The embedded analyst in product thinks "revenue" includes certain things the central team excludes. The embedded analyst in finance calculates retention differently from the one in sales. Six months in, every cross-team meeting becomes a reconciliation exercise. "When you say churn, do you mean logo churn or net revenue churn?" A question nobody should ever have to ask twice, let alone every Monday.
Hybrid works — but only with expensive infrastructure to keep definitions synchronized. A semantic layer. Shared metric definitions. Governance tooling. Most early-stage teams skip that investment and end up with organizational complexity masquerading as analytical maturity.
What the real fix looks like
The actual solution isn't more analysts or a fancier org chart. It's self-serve access to governed data.
"Self-serve" gets a bad reputation because most implementations are ungoverned. You give everyone Looker access and they build their own dashboards with their own definitions, creating the consistency problem you were trying to avoid. That's self-serve without guardrails. It's worse than centralized.
The version that works has two components. First, a semantic layer — a system that defines every metric once and enforces that definition across every query, dashboard, and alert. "Revenue" means the same thing whether the founder asks or the intern asks. "Retention" is calculated the same way in every context. The definitions live in a system, not in someone's head.
Second, a query interface that non-technical users can actually operate. Not SQL. Not a dashboard builder. A way to ask a question in plain language and get an answer that's governed by the semantic layer.
This is how we built discovery chat at Lopus. The founder asks: "What's our net retention by cohort this quarter?" Discovery chat translates that plain English into SQL, pulls from the semantic layer's definition of "net retention," and returns the answer. Fast. Accurate. Consistent with what everyone else in the company would see if they asked the same question.
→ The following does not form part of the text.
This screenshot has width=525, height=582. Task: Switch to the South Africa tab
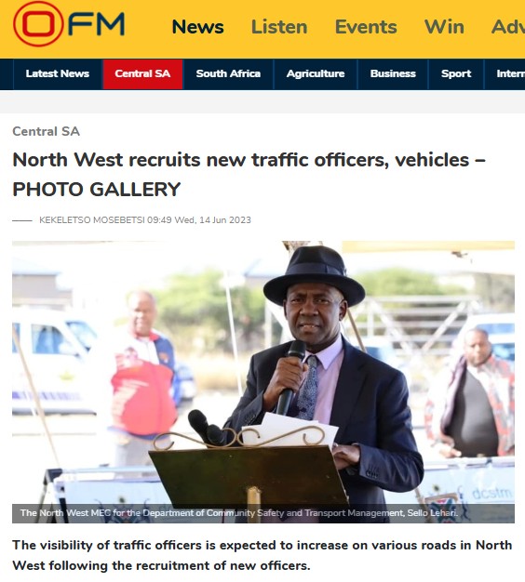click(x=228, y=73)
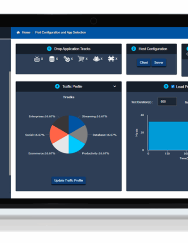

No queue. No three-day wait. No reconciliation arguments on Monday morning.
What happens to your analysts
Self-serve doesn't eliminate analysts. It changes what they do — and the change is dramatic.
Instead of writing forty one-off queries a week, the analyst focuses on making the semantic layer correct. They define metrics rigorously. They validate definitions against the business logic. They audit the data flowing in. They do the actual analytical work that justifies their salary — investigating why churn spiked, identifying which segments are underperforming, building the models that predict behavior.
That's more strategic work. More interesting work. And it scales. One analyst with a well-maintained semantic layer can support a company of 150+ people. Two analysts without one will struggle to support 30.
The shift requires investment — in the semantic layer, in the query interface, in the governance process. It's not free. But the return is concrete: the founder who needs a number at 9 AM on Monday has it by 9:01, not by Wednesday. And it's the same number that finance, product, and sales would get if they asked the same question.
How to know if you're stuck
Two signals that your data team architecture has become the bottleneck:
Your analyst spends more than 50% of their time on recurring reports and ad hoc query requests — and less than 50% on actual analysis. They're a query engine, not a strategist.
You've made a decision in the last month where someone said "I couldn't get the data in time, so we went with our gut." That's not a data culture problem. That's an access problem. And it's solvable.
The ticket queue was the right first system. It's not the right second system. The sooner you make the shift, the sooner data starts moving at the speed of decisions instead of the speed of analyst availability.